What on Earth?Wildlife Photographer of the Year: Blood-loving birds of the Galápagos
Wolf Island, in the Galápagos, is remote and rarely visited. But this volcanic island is home to an unusual group of birds – vampire ground finches.
Photographer Thomas P Peschak had the rare opportunity to visit the island and witness the blood-drinking behaviour of these sharp-beaked birds.
“Wolf Island is truly wild,” says Thomas P Peschak, winner of Wildlife Photographer of the Year 54 Behaviour: Birds category.
The isolated island, located in the northwest of the Galápagos archipelago in the Pacific Ocean, is often shrouded in mist. Its rocky cliffs are exceptionally steep and there’s no permanent freshwater source.
“This is a harsh place to survive, unless you are a seabird which can get food from the rich adjacent ocean,” he explains.
But finches aren’t seabirds and instead of a seafood diet, these small birds have to utilise other resources in their unforgiving environment. In the video below, Dr Alex Bond, our Principal Curator of Birds, explains the most extreme feeding strategy of all of Darwin’s finches.

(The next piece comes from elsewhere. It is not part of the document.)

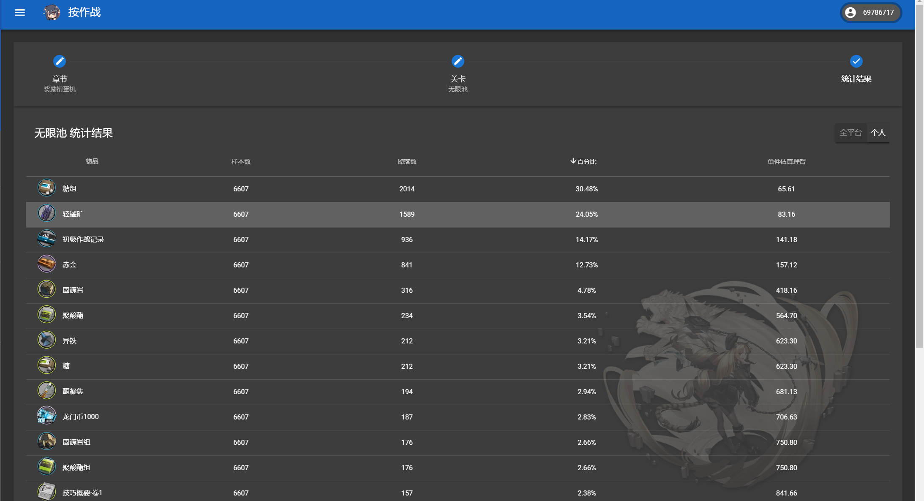Image resolution: width=924 pixels, height=501 pixels.
Task: Open the 关卡 step labeled 无限池
Action: [x=458, y=83]
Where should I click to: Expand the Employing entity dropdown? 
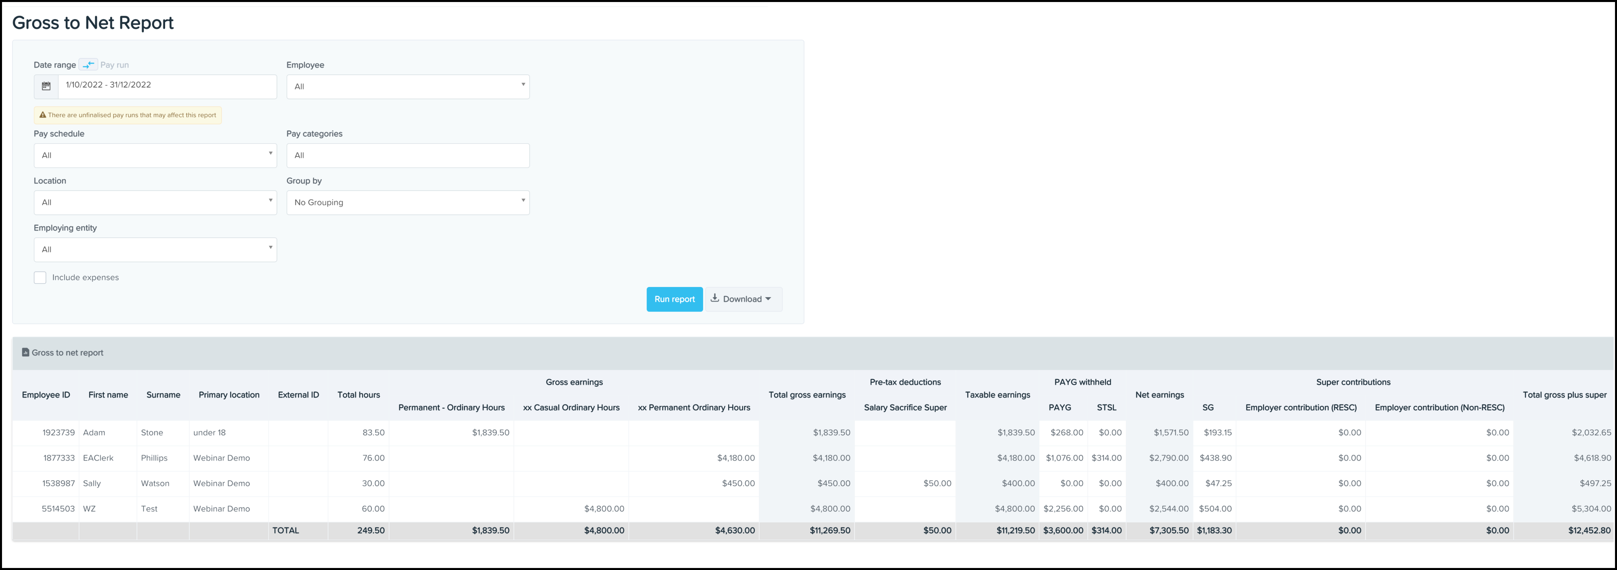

The vampires of Wolf Island
Nazca boobies, Sula granti, are abundant on Wolf Island – also known as Wenman Island – using it as a breeding ground. They feed by diving at high speed into the surrounding ocean to capture small fishes. When they return to the island, they live in large colonies and nest amongst the dense cactus thickets.
But survival on Wolf Island is tougher for the ground finch species, Geospiza septentrionalis. These small birds are unable to leave the safety of the plateau to find food. The island also lacks a permanent water supply and rarely experiences rain.
This finch species is also resident on Darwin Island, one of the smallest and the most north-westerly of the Galápagos Islands.
Galápagos finches are well-known – they’re sometimes called Darwin’s finches as they were first studied by the famous biologist Charles Darwin during his voyage aboard HMS Beagle in the 1830s. Darwin’s finches are a group in which each species has specially adapted beaks and behaviours to aid survival in their specific habitats, but are all descendants of a common ancestor.
The finches on Wolf and Darwin islands feed on seeds and insects. But their supply often runs out, especially during the dry season. This leaves them in need of another source of nutrition.
Finches may have once pecked at the feathers of Nazca boobies and other seabirds to feed on parasites, but this trait has developed into one that is unique to G. septentrionalis.
“They’ve become vampires,” says Thomas. “I’ve seen more than half a dozen finches drinking from a single Nazca booby.”
The finches peck at the base of the seabirds’ feathers until blood begins to flow, which they then lap up with their tongues. This behaviour has resulted in the common name of vampire ground finches.
The boobies appear tolerant of the vampire birds’ behaviour, however. The beak-inflicted wounds and blood loss don’t seem to cause the seabirds any significant or lasting damage.
A challenging location
Thomas captured his award-winning image, Blood Thirsty, on the isolated Wolf Island, which is the partial remains of an extinct volcano. The island was named after Franz Theodor Wolf, a German naturalist who studied the Galápagos Islands in the late-nineteenth century.
Wolf Island is so remote – and its cliffs so dangerous – that it’d never been landed on until 1964, and only with the aid of a helicopter. There’s no permanent human population on the island and it’s rarely visited by rangers and scientists, although the surrounding ocean is highly regarded for its dive sites such as El Derrumbe.
The island itself is closed to tourists. Thomas managed to secure a rare permit to set foot on Wolf Island thanks to his work on a Galápagos climate-change story.
Thomas originally trained as a marine biologist specialising in human-wildlife conflict. But he turned to photojournalism, finding images able to create a greater conservation impact.
He’s now a National Geographic photographer, specialising in documenting the beauty and fragility of the oceans, islands and coastlines. Working alongside Non-Governmental Organisations, Thomas has been able to effect change, for example the protection of Hanifaru Bay in the Maldives’ Baa Atoll through his photography of its abundant manta rays.
Thomas is a veteran of Wildlife Photographer of the Year. In 2015 he was a finalist for The Wildlife Photojournalist Award with his image, The Shark Surfer and he won the Wildlife Photographer Portfolio Award in 2017 with a series of images captured in the remote Aldabra Atoll in the Seychelles.